GeoGebra construction
Steps
- First, construct the loci of centers of circles tangent to both given circles. The set of centers of all circles tangent to both circles at their common point of tangency is the line passing through the centers of the given circles.
- The set of centers of circles that are externally tangent to the smaller circle and internally tangent to the larger circle is an ellipse with foci at the centers of these circles. The ellipse passes through the common point of tangency.
- Now, construct the loci of centers of circles tangent to the smaller circle and the given line. The centers of circles internally tangent to the given circle and also tangent to the line lie on a parabola. The focus of the parabola is the center of the circle. The directrix is a line parallel to the given line, shifted by the radius of the circle. This shift is based on a dilation in which the given circle is reduced to a point.
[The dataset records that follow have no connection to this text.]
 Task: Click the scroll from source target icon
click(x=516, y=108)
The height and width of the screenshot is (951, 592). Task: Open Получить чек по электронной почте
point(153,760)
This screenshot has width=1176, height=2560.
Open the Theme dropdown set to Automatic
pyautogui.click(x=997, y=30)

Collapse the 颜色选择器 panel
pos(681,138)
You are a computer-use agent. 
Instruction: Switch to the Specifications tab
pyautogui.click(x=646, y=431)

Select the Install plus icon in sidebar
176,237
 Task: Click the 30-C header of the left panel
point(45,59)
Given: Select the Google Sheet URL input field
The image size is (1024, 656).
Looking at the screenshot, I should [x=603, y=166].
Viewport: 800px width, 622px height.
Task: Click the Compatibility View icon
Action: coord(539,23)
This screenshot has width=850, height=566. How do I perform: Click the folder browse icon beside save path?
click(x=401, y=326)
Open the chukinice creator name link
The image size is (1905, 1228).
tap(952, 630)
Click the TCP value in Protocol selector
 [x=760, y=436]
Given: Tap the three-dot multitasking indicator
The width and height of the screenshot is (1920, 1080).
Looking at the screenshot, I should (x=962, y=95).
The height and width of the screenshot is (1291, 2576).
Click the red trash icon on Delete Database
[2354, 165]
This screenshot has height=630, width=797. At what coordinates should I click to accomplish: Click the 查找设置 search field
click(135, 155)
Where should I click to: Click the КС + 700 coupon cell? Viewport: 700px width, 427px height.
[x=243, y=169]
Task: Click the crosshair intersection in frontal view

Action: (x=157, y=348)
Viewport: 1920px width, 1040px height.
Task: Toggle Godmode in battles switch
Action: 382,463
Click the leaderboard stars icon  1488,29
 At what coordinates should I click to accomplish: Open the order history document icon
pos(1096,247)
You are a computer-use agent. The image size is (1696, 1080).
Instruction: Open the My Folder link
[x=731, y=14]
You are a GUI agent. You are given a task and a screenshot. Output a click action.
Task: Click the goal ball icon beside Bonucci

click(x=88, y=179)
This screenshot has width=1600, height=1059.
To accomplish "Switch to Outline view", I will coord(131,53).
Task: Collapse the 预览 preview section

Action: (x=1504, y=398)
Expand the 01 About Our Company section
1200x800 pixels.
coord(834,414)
- The centers of circles externally tangent to the given circle and also tangent to the line lie on another parabola. The focus is again the center of the circle, and the directrix is a line parallel to the given line, shifted in the opposite half-plane compared to the previous step.
- We now find the centers of the solution circles as the intersections of the previously constructed loci. The first center lies at the intersection of the line and one of the parabolas. Of the two possible intersection points, we select the one where both loci imply an internal tangency with the smaller circle.
- The second center lies at the intersection of the line and the other parabola. Here, we select the intersection point where both loci imply an external tangency with the smaller circle.
- The remaining two centers are found as the intersections of the parabola corresponding to external tangency with the smaller circle and the ellipse.
- The problem has four solutions in total.